— Instructions —
a. Answer these about the kayak battery article:
(i) What battery runs all of Jacob Scott's electronics?
(ii) What does Scott glue to the bottom of the kayak to seat the battery?
(iii) Where does Romel Labrador store his AGM deep cycle battery?
b. Write the next part of the kayak battery article, picking up after its final sentence.

===== Document section

Many anglers want to add a fish finder, navigation light, deck lights, GPS, phone charger, trolling motor and more to their fishing kayaks. The only question, how to power it all? Battery too small and you’ll run out of juice before you run out of daylight. Battery too big and you’ll run out of paddling energy before you run out of daylight. Electrical connections exposed to saltwater and grime are asking for trouble. We turned to the pros for their advice on the best battery setup for your fishing kayak.


 

How to Mount a Battery on Your Kayak

Wiring Your Kayak for Accessories

Jacob Scott knows plenty about kayak fishing and electronics. As a Feelfree pro staff, he represents the Moken on the water. As a product specialist for Lowrance, he has pimped out his kayak with all the bells and whistles. “I have a few more electronics than most people,” he admits with a laugh. That includes a HDS Gen3 fish finder and GPS combo, sonar hub, satellite XM radio and weather, and a marine radio. All of it runs on a 7Ah sealed lead acid battery. The “Ah” stands for amp-hour, or how long the battery will last with one amp per hour draw on a single charge. “That should run the unit all day,” he promises, adding that turning the screen brightness down can have significant savings on battery power.

After some trial and error, Scott settled on closed cell foam to seat the battery. He cuts the foam to fit the battery and glues the foam to the bottom of the kayak. “Try to center the battery so it doesn’t affect the boat’s trim,” he adds.

battery-powered fish finder on a kayak
A battery-powered fish finder and GPS combo can supercharge your fishing. | Photo: Jacob Scott

To make connections, Scott heads to the auto parts store. “I use waterproof blade connectors and two-wire housings for connections,” he explains. Scott’s biggest challenge is wire management. “Loose wires will get caught on everything,” he laughs. To solve the problem he uses wire ties and pad eyes. “I’m not afraid to drill into the kayak,” he insists. He uses stainless steel hardware and all openings are sealed with silicone.

Wiring Your Kayak For a Motor

As kayaks get bigger, many anglers are tempted to add a propeller. Powering an electric motor will draw too much juice for a small sealed lead acid battery. NuCanoe pro, Romel Labrador uses an AGM deep cycle 50Ah battery that he stores in the front hatch of his Pursuit. “I don’t run the electric trolling motor at full speed all day and I supplement by paddling lightly to reduce draw on battery,” he explains. For connections, he chose Trac trolling motor wires and connectors. He adds silicone tape to all connections to further seal wires.

Romel insists on fuses on all lines and recommends a DC inline power analyzer. “I know exactly how much power I’m using,” he says, “and I can monitor the charge.”

==========
===== Source material

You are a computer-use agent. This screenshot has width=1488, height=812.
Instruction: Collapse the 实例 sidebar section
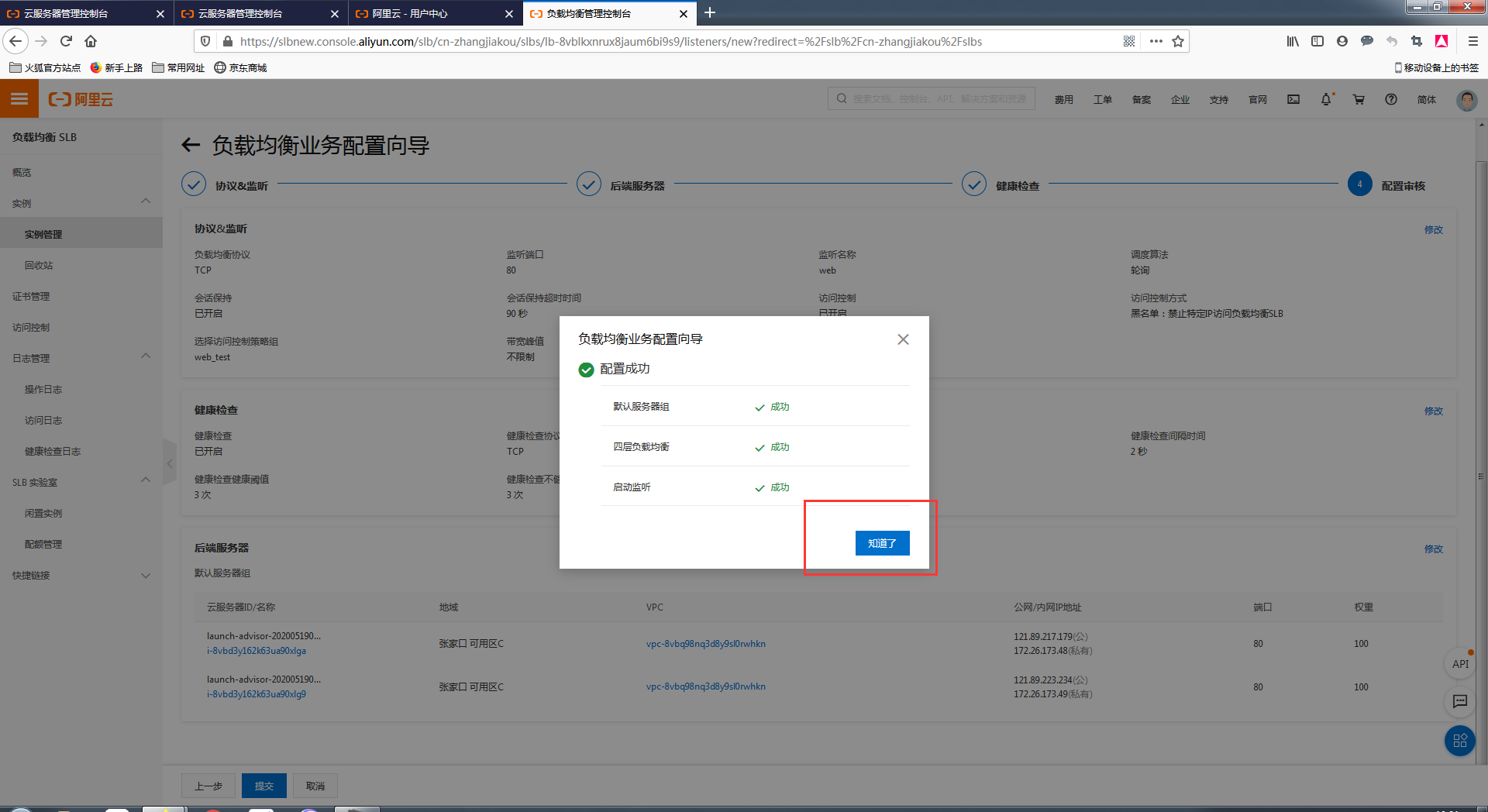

==========

— Answers in order —
a.
(i) A 7Ah sealed lead acid battery.
(ii) Closed cell foam, cut to fit the battery.
(iii) In the front hatch of his Pursuit.

b.
YakLights power supply
The Yak Lights Lithium Power Supply provides a readymade onboard power source for all your kayak electronics. | Photo: Courtesy of Yak Lights

To power his electronics, he uses a second battery. “I keep a 9Ah sealed lead acid battery in a YakAttack CellBlok for my fish finder and GPS.”

Batteries are heavy, so the trick is to use a large enough battery to power electronics without adding too much weight to your kayak. Some guys are rigging AA batteries to power their electronics. Scott says, “This system is light and compact, but it only provides minimum power.” He prefers the reliability and power of a sealed lead acid battery. For Romel, running out of power is not an option. “I’d be stranded without my batteries.”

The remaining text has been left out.